• _INSTRUCTIONS FOR THE TASK_
Print nothing but the lines below starting at the line that holds "This screenshot has height=277, width=380." and ending at the line that holds "This screenshot has width=656, height=473.", including both, each exactly as written.

• _INPUT_
- Opening Delimiter -

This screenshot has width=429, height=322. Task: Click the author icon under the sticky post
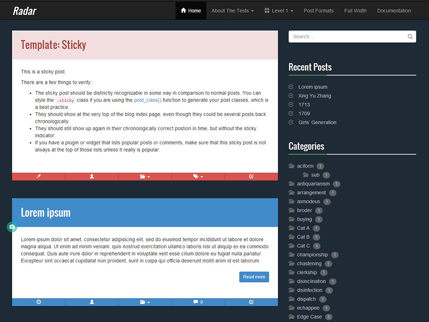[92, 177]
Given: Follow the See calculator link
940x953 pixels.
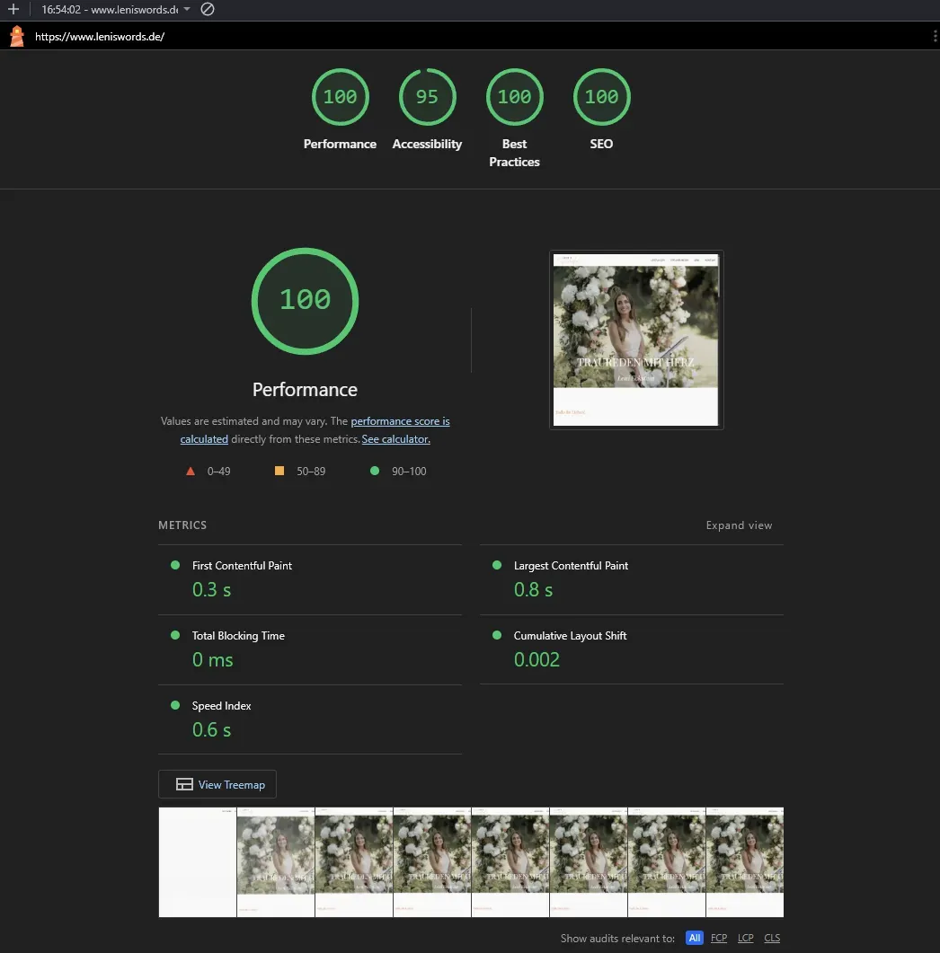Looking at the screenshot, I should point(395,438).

- Closing Delimiter -
- Opening Delimiter -

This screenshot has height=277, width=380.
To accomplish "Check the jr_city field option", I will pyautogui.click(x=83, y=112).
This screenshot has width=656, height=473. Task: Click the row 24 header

- Closing Delimiter -
- Opening Delimiter -

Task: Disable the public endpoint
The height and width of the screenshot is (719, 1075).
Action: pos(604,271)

- Closing Delimiter -

• _OUTPUT FOR THIS TASK_
This screenshot has height=277, width=380.
To accomplish "Check the jr_city field option", I will pyautogui.click(x=83, y=112).
This screenshot has width=656, height=473. Task: Click the row 24 header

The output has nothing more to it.